On Mon, 22 Jan 2018, Paul Hoffman wrote:
Greetings. This document is still listed as in WG Last Call, although I haven't
seen anything in the archive about that Last Call closing.
Yeah, the WGLC ended Nov 9. I have pinged the chairs a few times
already, and requested an early code point for INTERNAL_DNSSEC_TA.
(we already have one for INTERNAL_DNS_DOMAIN)
The document seems mostly fine, and it certainly seems like a useful IPsec
extension. I have only two concerns:
Thanks for the review!
- Section 5 says:
An initiator SHOULD ignore INTERNAL_DNS_DOMAIN attributes containing
domains that are designated Special Use Domain Names in [RFC6761],
such as "local", "localhost", "invalid", etc. Although it may
explicitly wish to support some Special Use Domain Names.

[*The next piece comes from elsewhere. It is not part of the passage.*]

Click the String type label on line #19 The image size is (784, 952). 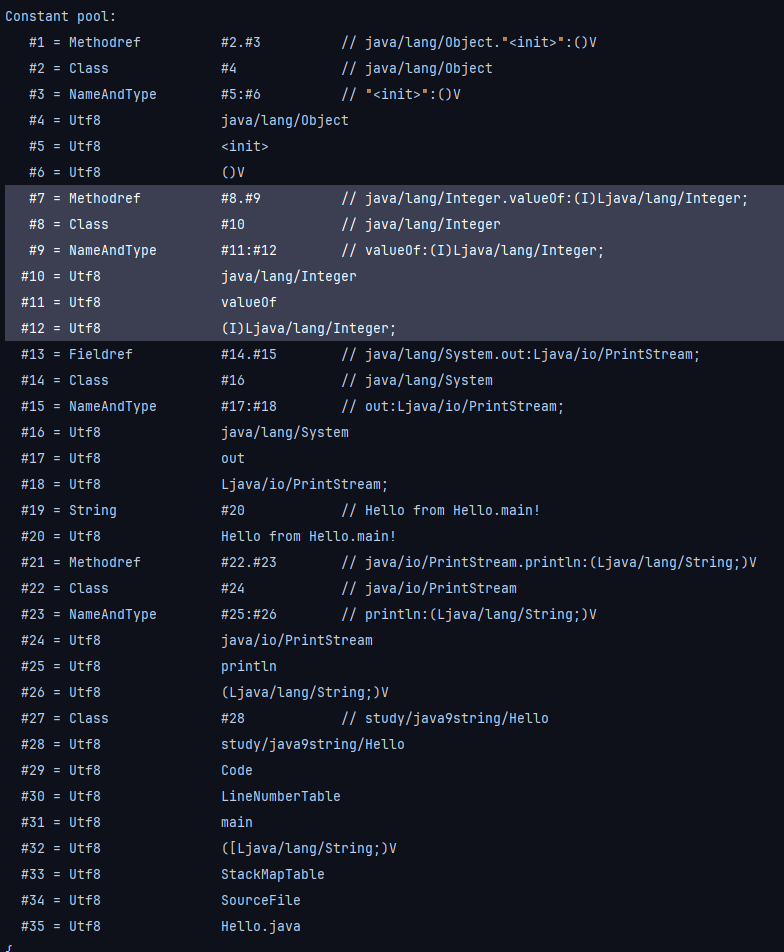(x=92, y=510)
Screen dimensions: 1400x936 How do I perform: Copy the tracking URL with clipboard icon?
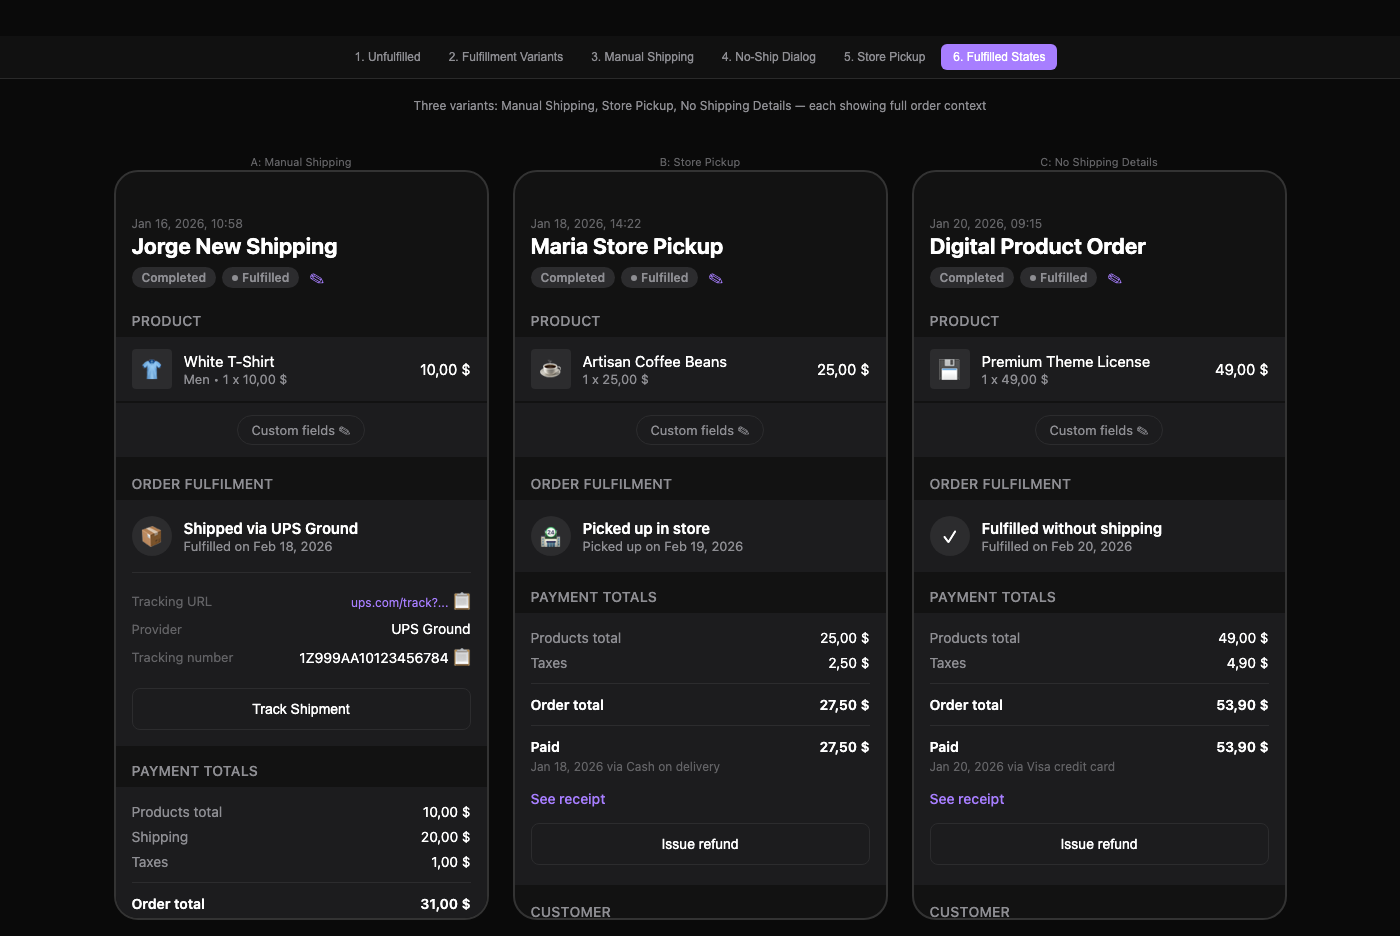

There is no way that an implementation can easily follow what is in the IANA registry for
Special Use Domain names. Further, given that that the names are going to be internal,
there isn't a good reason to prevent them from being used beyond the normal "don't
make up names that someone else might be using" argument. The second sentence
(fragment) doesn't give enough detail to help an implementer. I think that this whole
paragraph can be safely removed.
I think that's fair. Especially if there will be a .internal or
something, the advise could at best be "clients should be very
careful accepting certain special domains". I will removed the
paragraph.
- Section 6 says:
The content of INTERNAL_DNS_DOMAIN and INTERNAL_DNSSEC_TA may be
passed to another (DNS) program for processing. The content MUST be
verified and sanitized before passing it to other software. For
example, domain names are limited to alphanumeric characters and the
minus ("-") and underscore ("_") symbol and if other other characters
are present, the entire payload could be ignored and not passed to
DNS software, or the malicious characters could be filtered out
before passing the payload to DNS software.

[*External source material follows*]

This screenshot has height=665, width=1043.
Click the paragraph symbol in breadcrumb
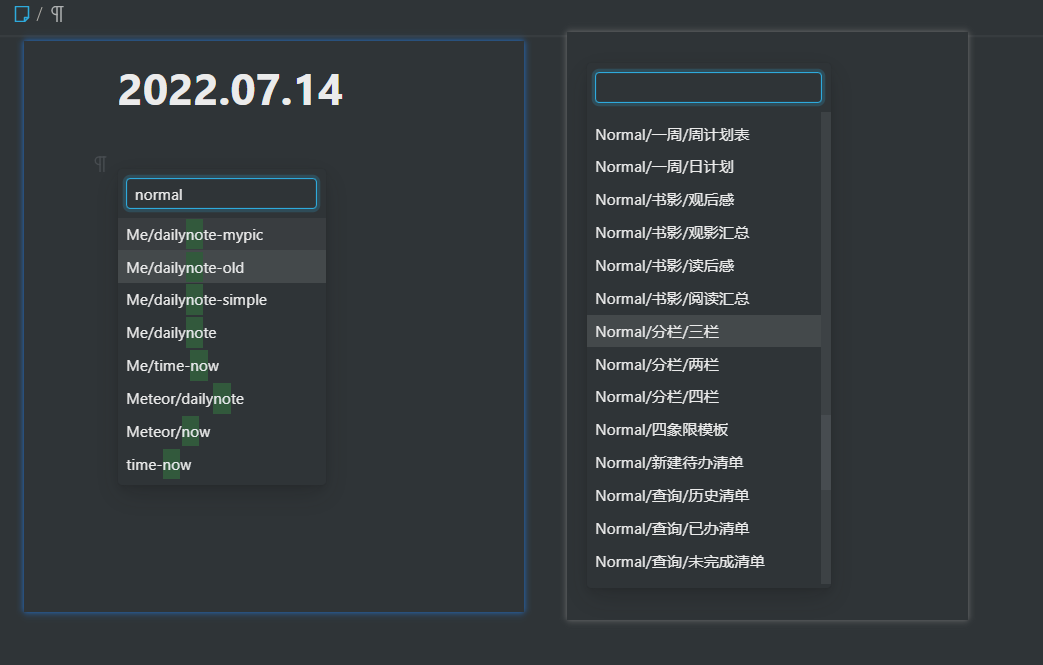pyautogui.click(x=58, y=14)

That is not correct. *Host* names are limited, but domain names are not. Domain
names can have any octet in them. This is a common misunderstanding in the DNS;
see RFC 7719 for definitions of DNS terms. I suggest that this paragraph be
changed to:
That somewhat contradicts 7719 in which document you state:
Note that any label in a
domain name can contain any octet value; hostnames are generally
considered to be domain names where every label follows the rules
in the "preferred name syntax"
So a hostname - if FQDN - could have a leftmost label with other stuff
in it, but everything to the right of the zone cut would have to be
compliant to the restrive set. And we were talking about domain names,
and not hostnames.
The content of INTERNAL_DNS_DOMAIN and INTERNAL_DNSSEC_TA may be
passed to another (DNS) program for processing. Some DNS programs
only handle domain names in host name format, although many are
inconsistent about this.
I would prefer to keep the focus on the security part. If there are
weird characters, don't blindly pass those along. Whether something
is a legit hostname or domainname is not very relevant to the IKE
or IPsec layer. Whoever _receives_ the information can determine
that part. We are mostly concerned about passing foo`cat /etc/passswd`.com
So how about:
The content of INTERNAL_DNS_DOMAIN and INTERNAL_DNSSEC_TA may be
passed to another (DNS) program for processing. The content MUST be
verified to not contain any malicious characters, before it is
passed to other programs for DNS processing. If it contains malicious
characters, the payload should be ignored or sanitized. Whether a
specific combination of non-malicious characters constitute a valid
DNS domain name is best left to be decided by the DNS software that
receives the contents of these payloads.